Designers? Awards? Positive outcome? Everyone knows it’s much cooler to complain about how awards are rigged/racist/sexist/a rip-off/judged while drunk/just plain wrong.
Fresh from my first major judging experience for Print’s Regional Design Annual I can assure you great pains are taken to avoid such issues. For one, we drank only vodka, in very small glasses, and even then, only before noon.
Luckily, when it came down to researching my Eye piece, it wasn’t that hard to find several brilliant designers (most of them young and largely unscathed by the widespread corruption of the awards industry) who still had fairly good attitudes about the power of entering competitions. A few of them even had wonderful things happen to their careers as a result. In fact, I found the whole thing rather inspiring. My piece is in Issue 69 and it’s named “Mad About Awards.” In the same issue, Jason Grant has the slightly-more-cynical counterpoint, “Awards Madness.” Nick Bell’s “Confessions of an Awards Juror” can be found on the Eye blog.
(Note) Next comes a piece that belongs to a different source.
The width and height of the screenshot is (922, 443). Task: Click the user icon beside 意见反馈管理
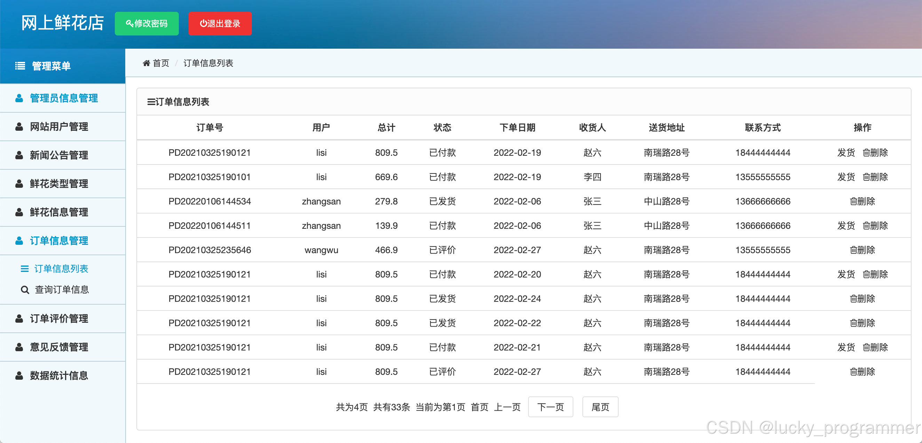[19, 347]
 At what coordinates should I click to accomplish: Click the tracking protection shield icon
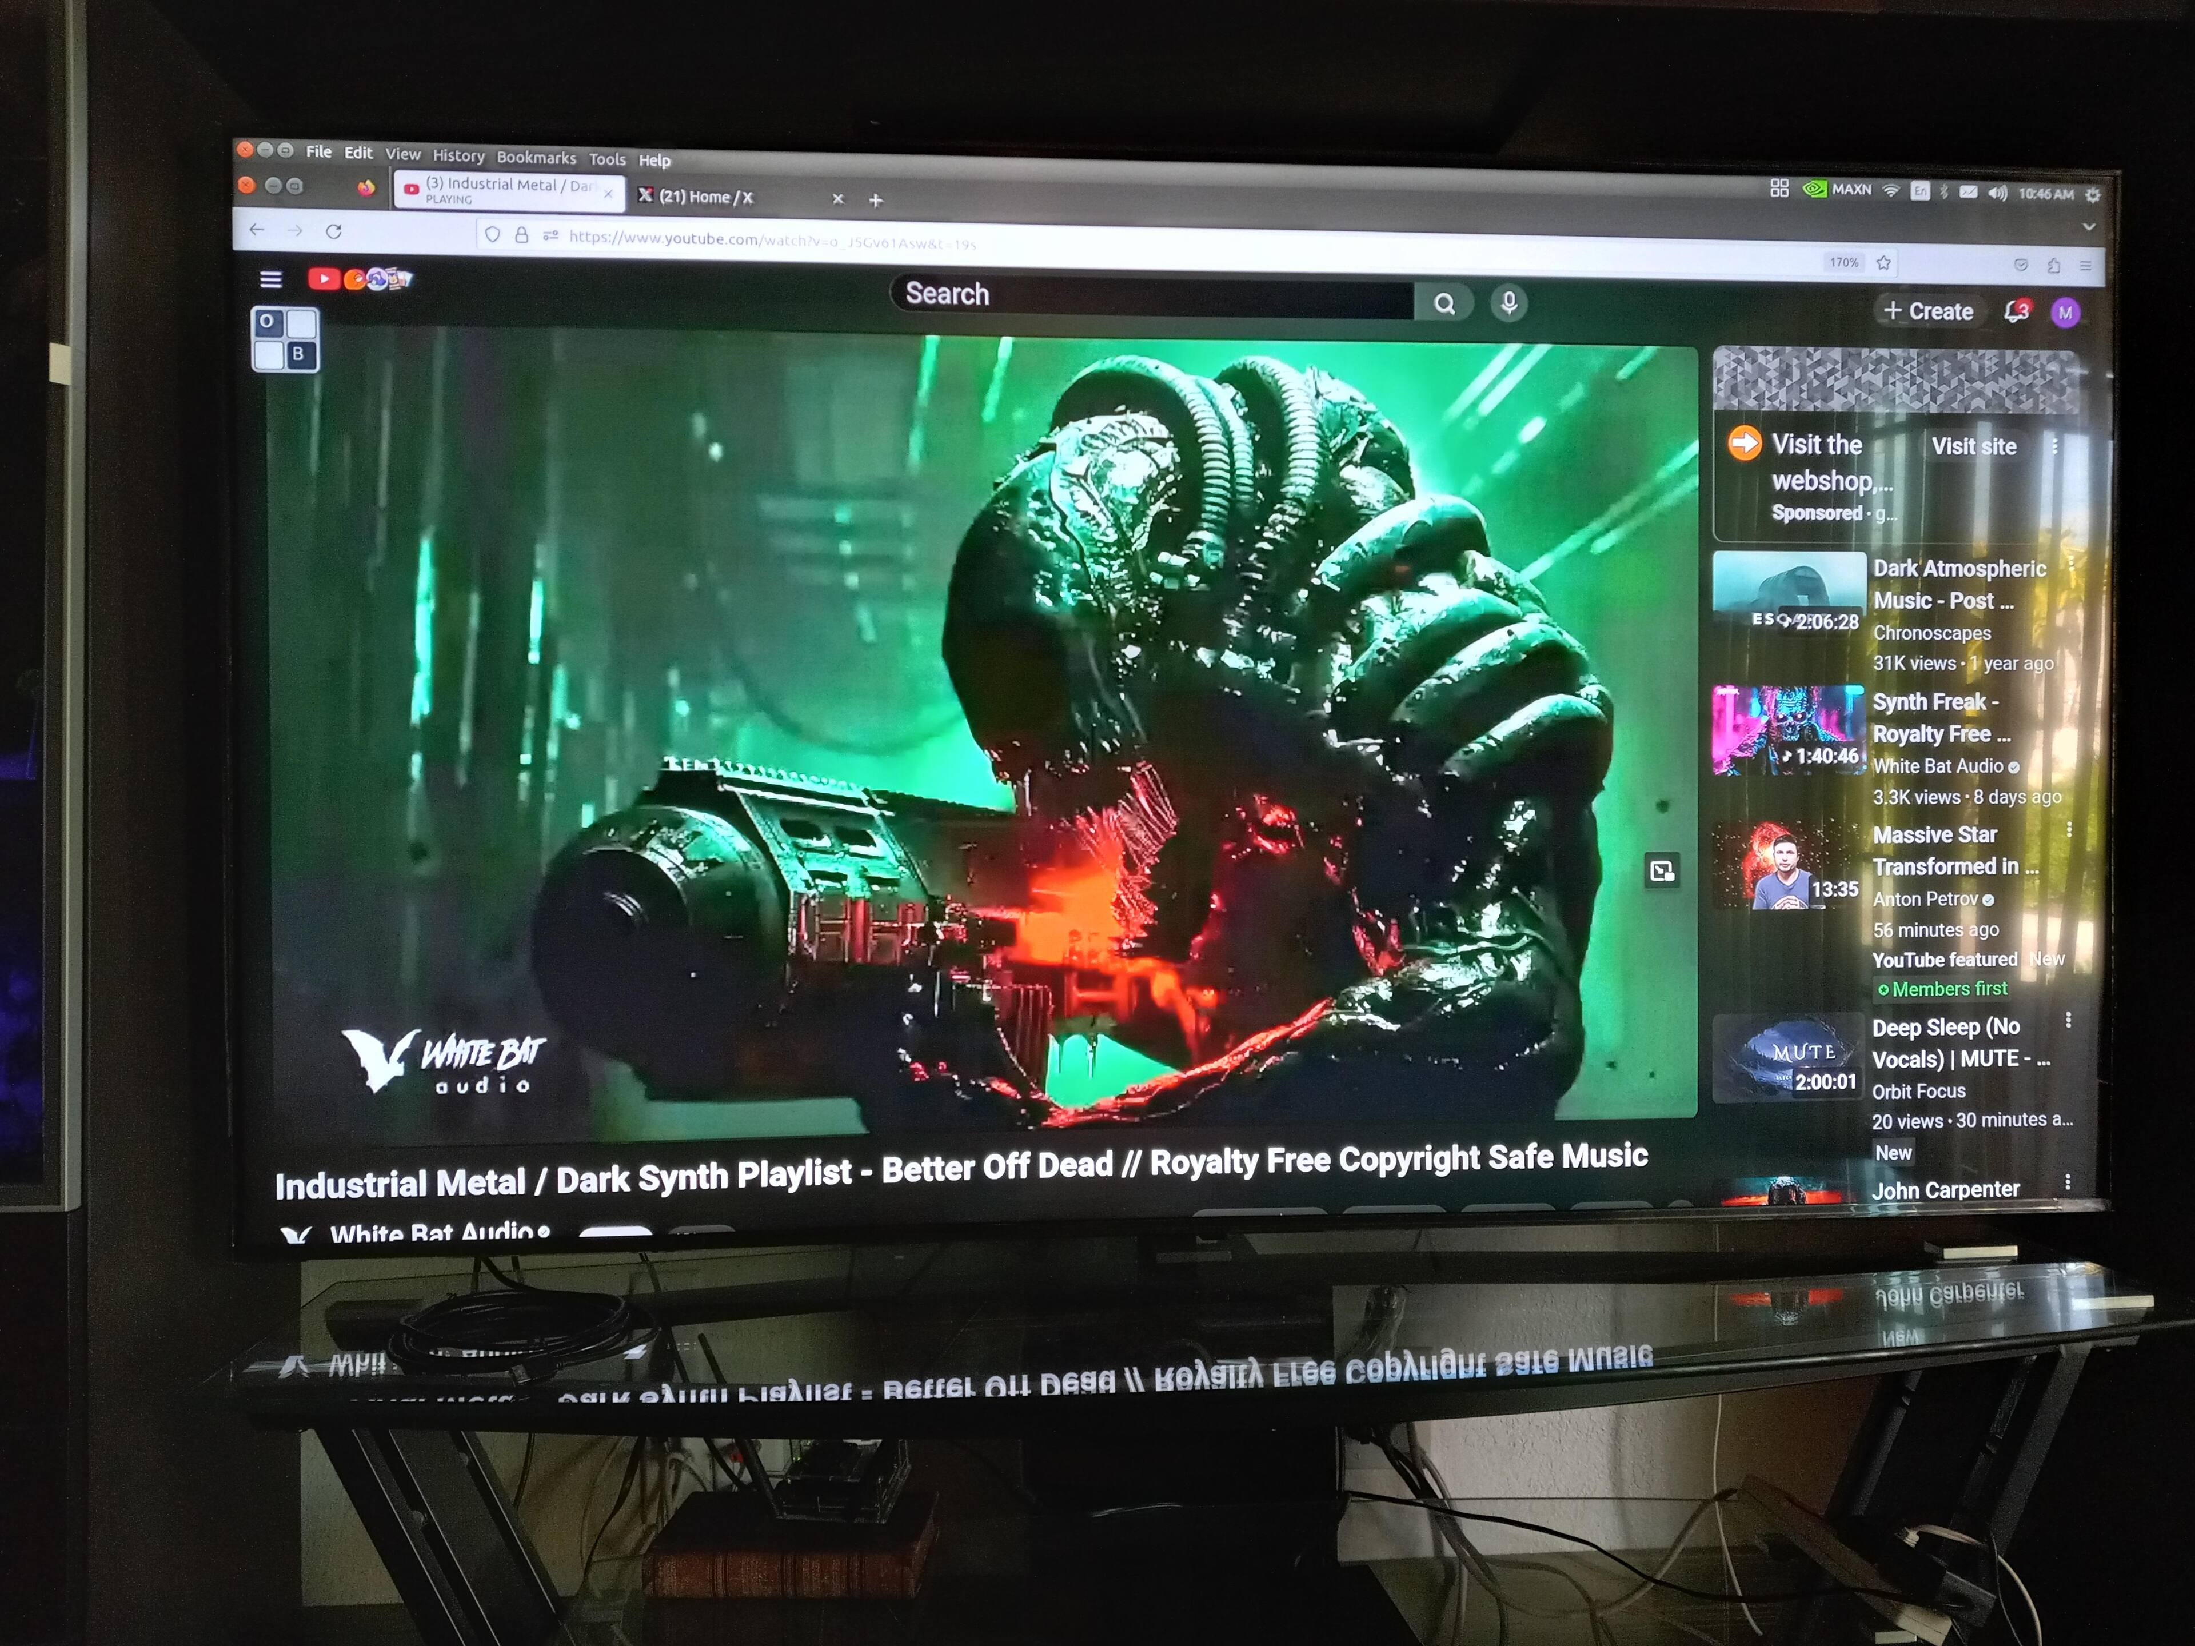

Of all the awards you could win, a Cooper-Hewitt National Design Award is probably as good as you’re gonna get. The juried awards are given to around ten people every October, and the people they’re honoring this year are fantastic. Like my friend Scott Stowell, who designs Good; or my architectural hero Tom Kundig; or my old blog foil Michael Bierut.
But for the last three years, the Cooper-Hewitt has added a twist: the People’s Design Award. The premise is this: “Every year, Cooper-Hewitt gives out design awards chosen by a jury of distinguished design gurus—but do you agree with the experts?” The audience is asked to nominate examples of “good design,” whether “handmade or mass produced, high end or low brow.” You can vote on your favorite and see who’s received the most votes. The winner gets announced at the annual gala.
I know the Cooper-Hewitt is just trying to be all cute and open-sourcey, stir up some debate, get itself some press (~wink~). But looking back through the years, you’ll notice more insightful nominees like the escalator and the ball point pen have been replaced with Suzanne Somers’ ThighMaster Gold (to be fair, it firms and tones).
And now the designers who are nominated manage to spin this “honor” into a promotional opportunity, so October transforms them into a vote-crazy, foaming-at-the-mouse, online popularity posse. For three weeks. Meaning all us poor unsuspecting FOD (friends-of-design) spend our Octobers being assaulted with emails, blog posts, press releases and Facebook alerts: “We have been nominated [mock surprise] for this great honor [hold for applause] please support our cause by voting for us [now]!”
This year, the top vote-getter is currently Design Observer. Of course they deserve to win, and here’s why they will: 1) They are a website, which is the equivalent of a 24/7 stump speech. 2) They have a lot of Facebook friends (just topped 4000). 3) And co-founder Bill Drenttel has the campaign skills of a young Karl Rove (Bill knows it is this quality I adore about him the most).
I wrote my Eye piece in relative serenity, but such October Madness has poisoned my mind. That’s why when I saw this email from someone called commercialart45 AT gmail.com, I almost deleted it. Glad I didn’t:
We at CommercialArt have design award fatigue. We’re tired of all the insular backslapping. We’re tired of the pitching work to the judges rather than the people that might actually use it. We’re tired of the entry fees. We’re just tired of it all.
This isn’t a stunt. We’re not mad because we’ve never won awards, because we’ve won plenty of them. Instead, it’s a call for some discussion around design, its motivations, and its future. Or to simply acknowledge that maybe we just need to reconsider our reasons for making design in the first place. That the glut of awards and competitions aren’t necessarily helping design (or even the world) in the big picture.
Register your feelings by voting for “Design Awards Are So Over” in the People’s Choice National Design Awards and/or posting a comment (pro or con) at:
Also forward this email along to anybody you think would want to join in on the discussion.
With that, CommercialArt smacked the awards paradigm upside the head. And during this month of October no-surprises…well, I think they pretty much nailed it.
In fact, I’m thinking of setting up a phone bank to help get the word out.